Friday, September 02, 2005


Molly Haskell

“As the prima ballerina who … is now being eased into semi-retirement, Anne Bancroft looks ravishingly taut. In some striking way she defies, in her person, the laws of aging to which her character must defer. But even within the story's framework, she is allowed to edge toward retirement with dignity, and without even a whiff of a hint that she made the wrong choice or violated a sacrosanct biological destiny. For once--and this is what makes The Turning Point a turning point in women's films--career is rated higher than happily married life. The old soap-opera philosophy … is scuttled, gracefully and summarily, in the more complex view that no one choice, no life decision, will put an end to insomniac doubts….

“The balance would be overwhelmingly in favor of the career woman were it not for Shirley MacLaine's magnificence in the role of the Oklahoma City housewife….

“…. Were Bancroft and MacLaine any less extraordinary as the two women who square off like gunfighters and collapse in healing laughter, Baryshnikov would easily have stolen the show.”

Molly Haskell
New York, November 21, 1977


Thursday, September 01, 2005

Pauline Kael

“…. For many years, a fair number of people have been longing for more of those Bette Davis-Miriam Hopkins movies….

“Will anybody long for more Anne Bancroft-Shirley MacLaine movies? It's doubtful…. Anne Bancroft overdoes her sacrificial-artist laceration. Trying for glamour and bravura, she holds her haggard head up gallantly, with her neck drawn so taut that it pulls her mouth down. She has a gnarled, ascetic look, and the worst case of nobility in the eyebrows since Greer Garson. Garbo's suicidally exhausted ballerina in Grand Hotel was a ball of fluff compared with Bancroft; suffering, not dance, seems to be Bancroft's art. Shirley MacLaine plays in a snappier spirit…. But ... with subsidiary roles played by a dozen or more famous dancers, and with the possibility of seeing them dance, Emma and Deedee would have to be larger personalities to hold our attention. We get a glimpse of something great in this movie, and Emma and Deedee--two harpies out of the soaps--block the view….

Pauline Kael
New Yorker, November 14, 1977
When the Lights Go Down, p. ?

Wednesday, August 31, 2005


Tuesday, August 30, 2005

David Thomson

“….The high-class veneer tries to make audiences believe that Anne Bancroft and Shirley MacLaine are for real. But the script and the approach are from 1940, and the parts need the gusto of Joan Crawford and Rosalind Russell: Mildred Pierce meets the mother of Gypsy.

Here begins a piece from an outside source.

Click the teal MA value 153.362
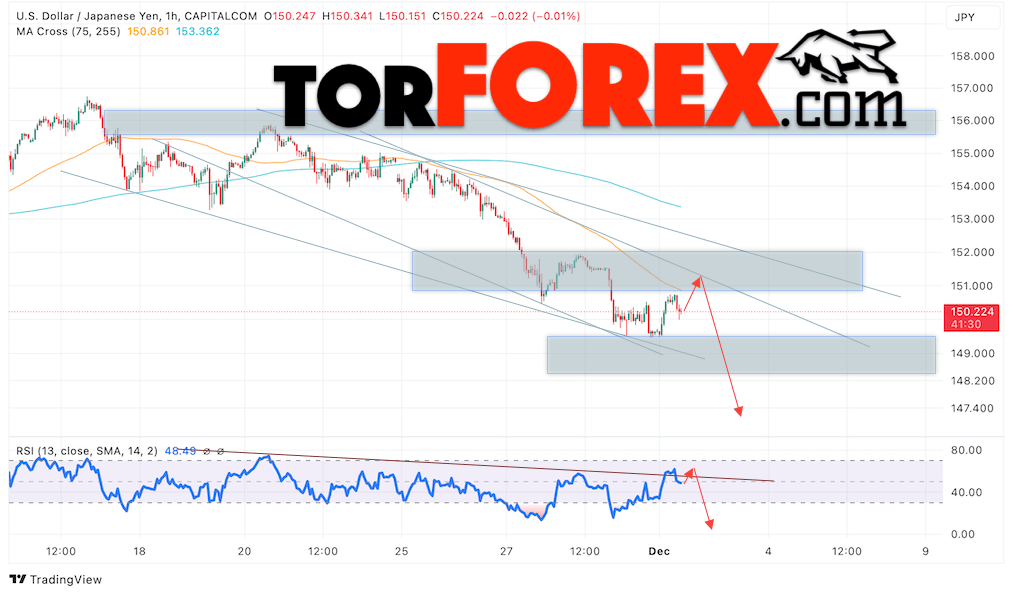Image resolution: width=1013 pixels, height=595 pixels. pos(198,31)
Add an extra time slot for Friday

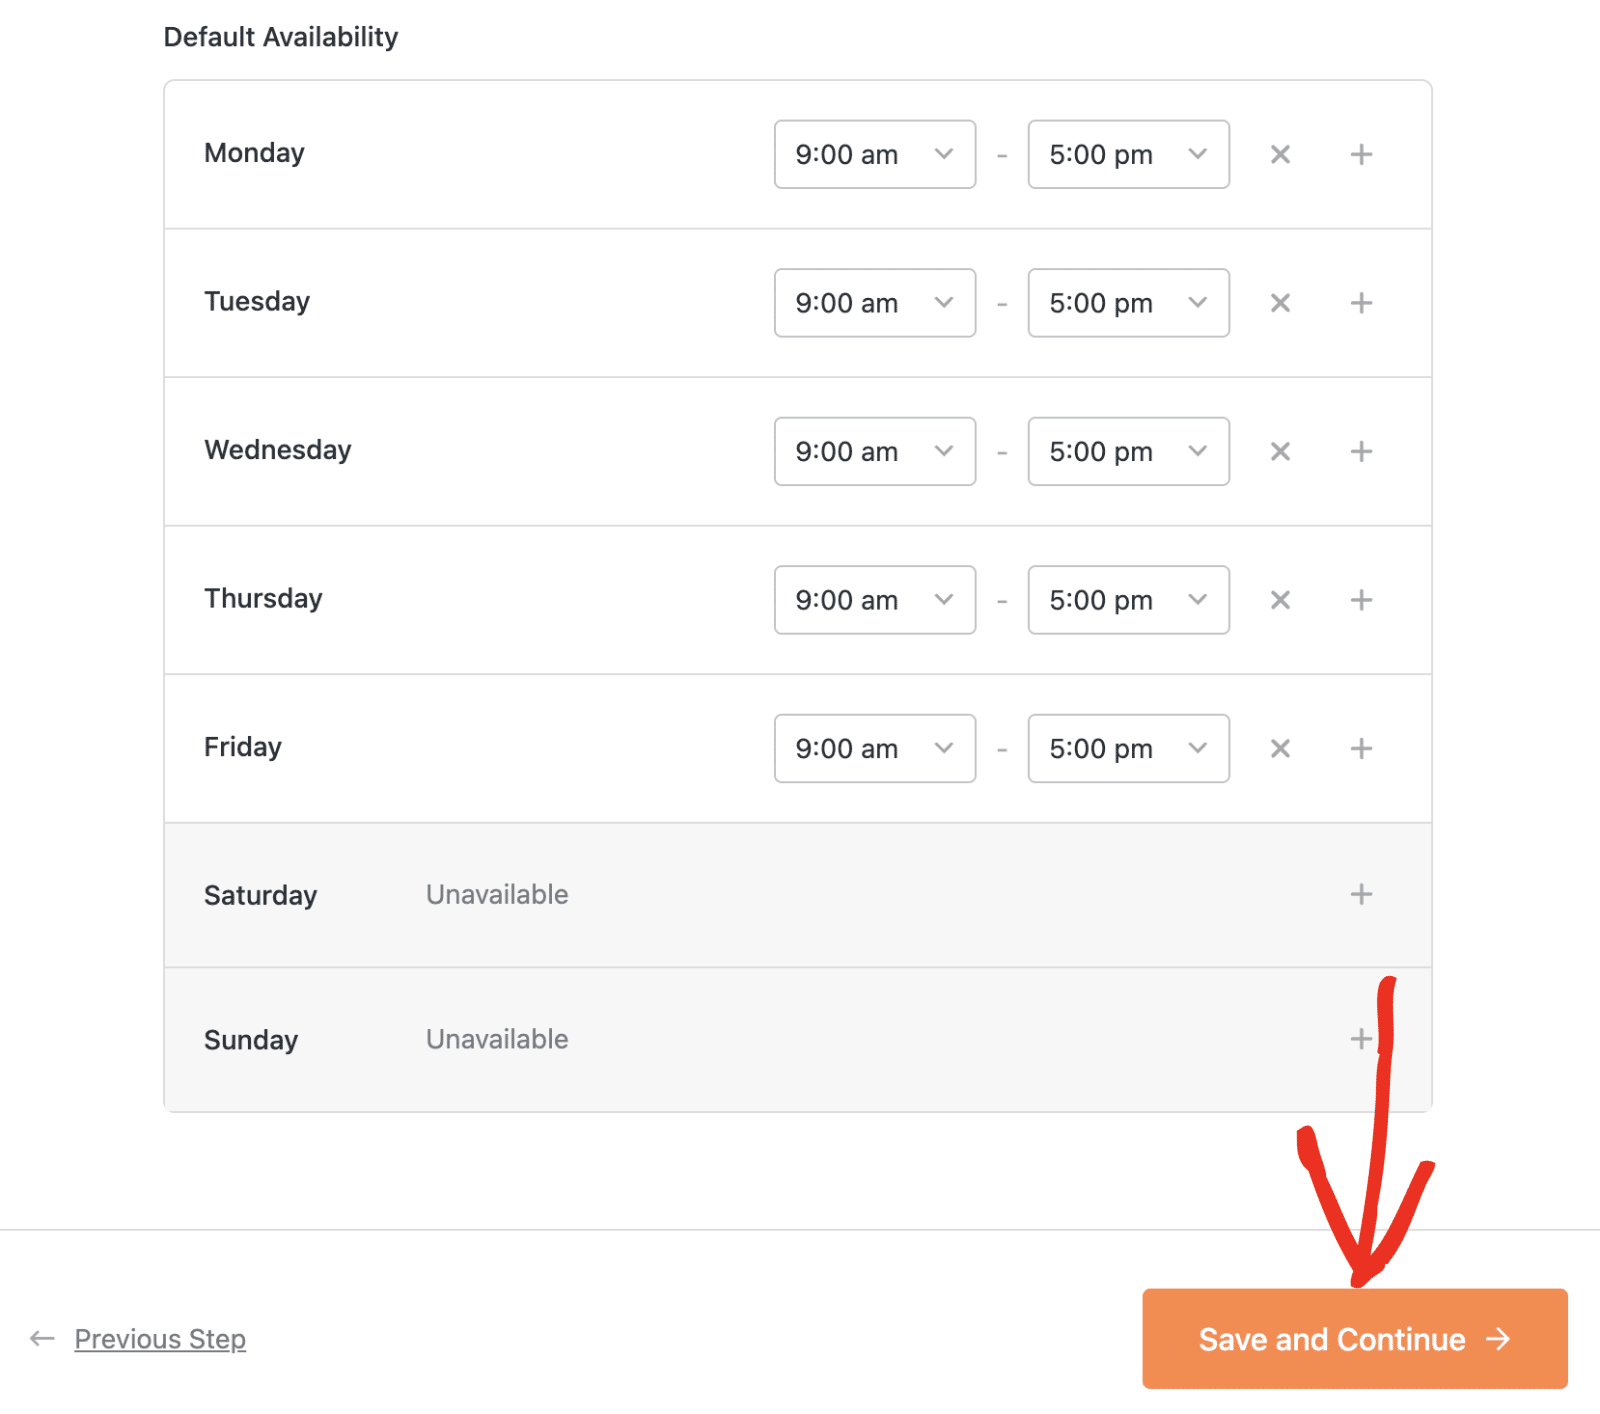[1361, 748]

“….If it's tough to believe in Shirley MacLaine stagnating in Oklahoma, the prospect of Anne Bancroft as a Fonteynhead of grand art is straight out of a Mel Brooks film. If only he had been there to throw egg in her race as she tosses off a coy exercise or flexes a delicate arm. Her big role, Anna Karenina, judiciously requires that she wear a scarlet gown and be statuesque in a spotlight and paper snowstorm. All her best scenes are at the bar, but it's the champagne cocktail bar. She's as much a dancer as John Garfield was hooked on the violin in Humoresque--hooked, there is the word, for Garfield had the instrument rammed under his chin while other, abler arms came out of the dark to fiddle….

“The aging ballerinas of The Turning Point are not truly vulnerable people, they're star parts advancing on a showdown like gunfighters. It comes on a huge terrace but it's very genteel, and bile and envy soon collapse in hilarious reconciliation. Bancroft throughout is as daft as she's ever been, and I guess with a little encouragement and some of the vulgarity that the film lacks she could have portrayed a prima donna ham along the lines of Tallulah Bankhead, all drawn neck and acid answers. But the picture is hung up on being genuine and homely--especially Shirley MacLaine….”

David Thomson
Real Paper, December 24, 1977

"....[H]er dedicated attempts to take up a ballet position ... hinted at a camp comic potential. A mad Bette Davis movie was lurking within Ross's dull tidiness, and Bancroft was the actress who might have rescued it."